- _Assignment_
For this exercise, repeat each entry exactly as written.

- _Data to examine_

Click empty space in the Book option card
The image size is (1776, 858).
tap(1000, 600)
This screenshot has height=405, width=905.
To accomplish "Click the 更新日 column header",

- _Written solution_
Click empty space in the Book option card
The image size is (1776, 858).
tap(1000, 600)
This screenshot has height=405, width=905.
To accomplish "Click the 更新日 column header",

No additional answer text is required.